E a vida no útero? Qual seria a reação dos parlamentares, de gênero masculino, que votaram a favor do Projeto de Lei 1904/24 se fossem currados? Muitos, ou todos, matariam, sem pestanejar, os violadores de seus aparelhos excretores. No entanto, não somente pela introdução por coação, mas pela conceituação de quem foram violentados em suas dignidades. O nojo, a revolta, a fúria, a perda do "verniz civilizatório": o troglodita milenar saltaria de dentro de cada alma para atacar, muito provavelmente "matar em nome da honra"; uma "matar por valor moral à luz da sociedade. Ora, a revolta e o desejo de matar uma vida, a do estuprador. Bom. O estuprador violou uma vida, não é "pessoa do bem". O nascituro, nada tem a ver com o estupro; é inocente. E se os estupradores, que curraram cada parlamentar, fossem vítima? Quando crianças foram estuprados autoridades (o próprio pai, algum político, político, sacerdote), e a forma de entender que toda autoridade é má. Tais estupradores são vítimas, não compreendem o que fazem, isto é, que os parlamentares, apesarem de seres autoridades, não merecem a "transferência" dos algozes do passado. Não compreendem, como culpabilizar cada estuprador que currou cada parlamentar?
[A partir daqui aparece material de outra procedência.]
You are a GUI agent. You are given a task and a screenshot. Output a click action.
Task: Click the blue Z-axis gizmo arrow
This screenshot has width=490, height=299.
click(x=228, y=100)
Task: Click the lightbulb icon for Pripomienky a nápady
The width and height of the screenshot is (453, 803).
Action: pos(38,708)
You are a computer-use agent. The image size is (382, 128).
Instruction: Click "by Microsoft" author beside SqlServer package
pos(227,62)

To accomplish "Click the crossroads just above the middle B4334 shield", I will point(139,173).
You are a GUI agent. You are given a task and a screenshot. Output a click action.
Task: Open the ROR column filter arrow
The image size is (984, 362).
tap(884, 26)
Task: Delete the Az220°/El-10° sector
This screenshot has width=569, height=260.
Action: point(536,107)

O texto é provocativo, sim. Provocativo para pensar, pensar que dentro do gênero feminino há alma, e como tal sente dor e amor. Ainda que se analise tão somente a parte biológica, a mulher estuprada se encontra em agonia. Quais hormônios serão produzidos em seu corpo pelo quadro emocional? Tais hormônios afetarão o desenvolvimento do nascituro? Se a gestante estuprada não quiser se alimentar, irão injetar substância hipodérmica, um complexo vitamínico, à força para salvar o nascituro? O Estado, por intermédio de meia dúzia, e ainda que fosse "maioria", não pode impor crueldade. Pode, sim, dar assistência médica, tanto para o organismo quanto para o emocional da mulher estuprada. Impor o não aborto à mulher, mais tarde, é impor o Estado confessional, pois os motivos podem ser vários, a intenção é única: impor ao outro.
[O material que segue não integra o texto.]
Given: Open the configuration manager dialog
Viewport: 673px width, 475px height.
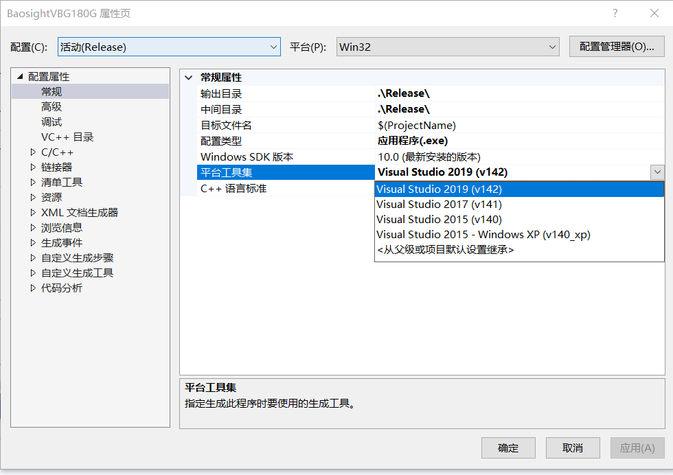Looking at the screenshot, I should click(x=617, y=46).
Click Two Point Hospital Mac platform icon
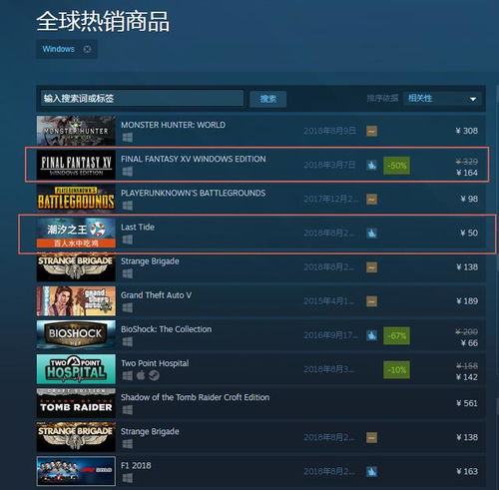This screenshot has height=490, width=499. (x=141, y=375)
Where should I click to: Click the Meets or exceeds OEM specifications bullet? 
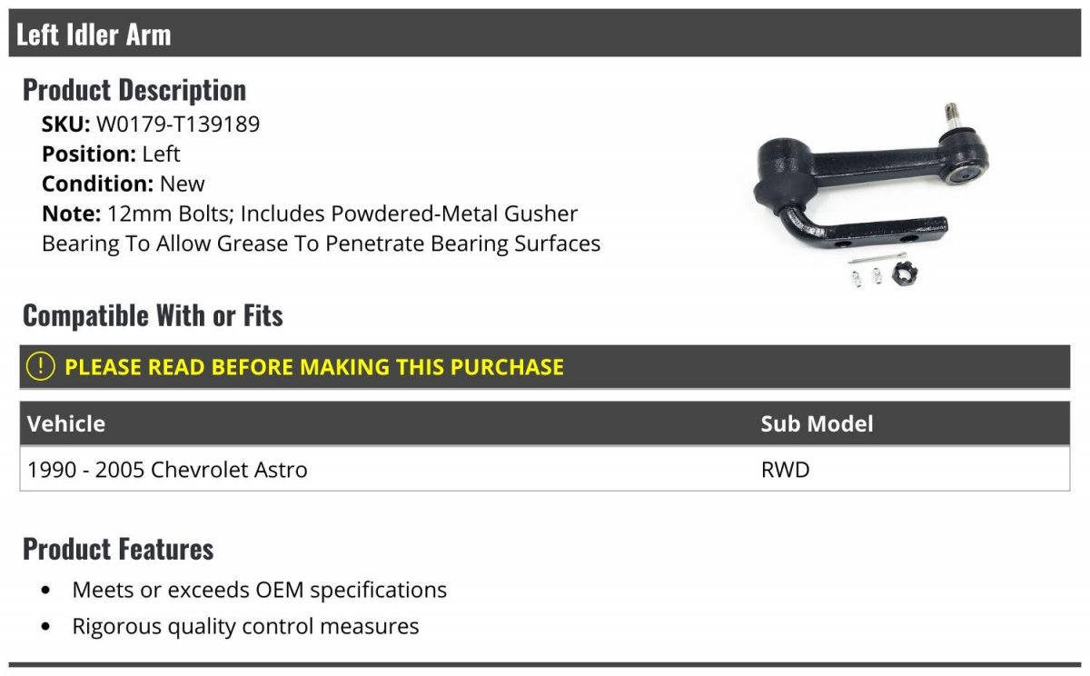coord(260,590)
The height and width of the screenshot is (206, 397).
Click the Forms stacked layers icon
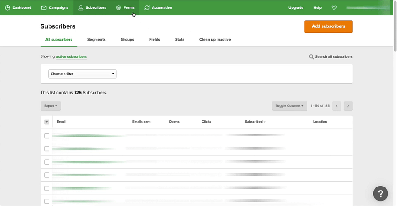coord(119,7)
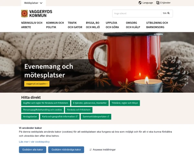The image size is (194, 155).
Task: Select Trafik och gator menu item
Action: point(75,25)
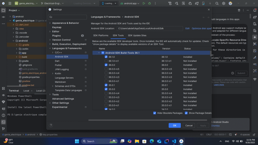Uncheck the 36.1.0 build-tools checkbox
Screen dimensions: 258x145
[x=106, y=57]
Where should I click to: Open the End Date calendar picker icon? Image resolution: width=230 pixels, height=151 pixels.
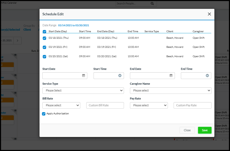171,76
A mulher, estuprada, deve ter liberdade de escolha, se continua ou não com a gestação. Da coação à mulher estuprada, outros tipos de coações, históricas, como esterilização forçada, por "gerar muitas vidas", por ter "genética ruim" (eugenia negativa). E, francamente, ter uma vida num Brasil de mentalidade neoliberal é ter a certeza de que a vida gerada tão somente servirá como geadora de riquezas, para alguns brasileiros. Não se preocupem com desemprego, com os "trabalhadores" sem CTPS assina. A tecnologia resolve, pela automação, robotização e, agora, inteligência artificial. No bojo, a dignidade humana é uma mera ideia de direito, quanto está serviço de geração de riqueza. Não gera, a única dignidade é suportar o descaso social, ou de algumas comunidades.
Para terminar. Alguém perguntará se o adulto, fruto de estupro, gostaria de ver a genitora em agonia durante e após o estupro? E até nos silêncios pessoais de suas lembranças das datas dos estupros? Os "filhos dos estupros" também não sofreriam emocionalmente por serem recriminados como resultados de ações de não de seus legítimo e amorosos pais? Sim. No passado, não longínquo, os "filhos bastardos", os fora do casamento, eram duramente ridicularizados pela "boa sociedade". Tempos bárbaros, tempos que não podem retornar.